No meu entender, um psiquiatra ou outro profissional de saúde, deve dizer a verdade aos doentes se for essa a escolha dos doentes e não fazer uma gestão de informação no sentido de dar uma falsa esperança à pessoa e, desse modo, impedi-la de decidir por si mesma da sua vida, como se fosse o seu paizinho. Isso é negar a autonomia e a liberdade do outro. É tratar o outro como menor mental. É uma falta de respeito pela dignidade da pessoa.

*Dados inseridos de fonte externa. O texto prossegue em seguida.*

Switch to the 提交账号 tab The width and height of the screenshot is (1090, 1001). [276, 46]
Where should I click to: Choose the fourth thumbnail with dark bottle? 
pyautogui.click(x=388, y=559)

Quanto à questão das estatísticas mostrarem que antes da lei da eutanásia a Holanda não tinha casos de suicídio assistido registados (que surpresa...) e depois passou a ter e cresceram até representarem cerca de 5% das mortes, esse número, isolado de conhecimento dos contextos e causas não diz nada sobre o fenómeno. Por exemplo, isso pode estar ligado a uma população envelhecida e a viver sozinha, sem família e sem ninguém e sem interesse em continuar vivo nesses termos; pode estar ligado ao número crescente de doenças como cancros; pode querer dizer que há muito mais pessoas num estado de sofrimento mental insuportável do que julgávamos. A saúde mental, por ser invisível, não deixa de ter sintomas e dores tão insuportáveis com as outras doenças não mentais.

Todas as pessoas têm o direito a ser contra a eutanásia, seja por questões de religião, de convicção filosófica ou de incompreensão do sistema de valores dos outros, mas o que não não é correcto nem honesto é deturpar os contornos dos casos para forçar as suas crenças nos outros.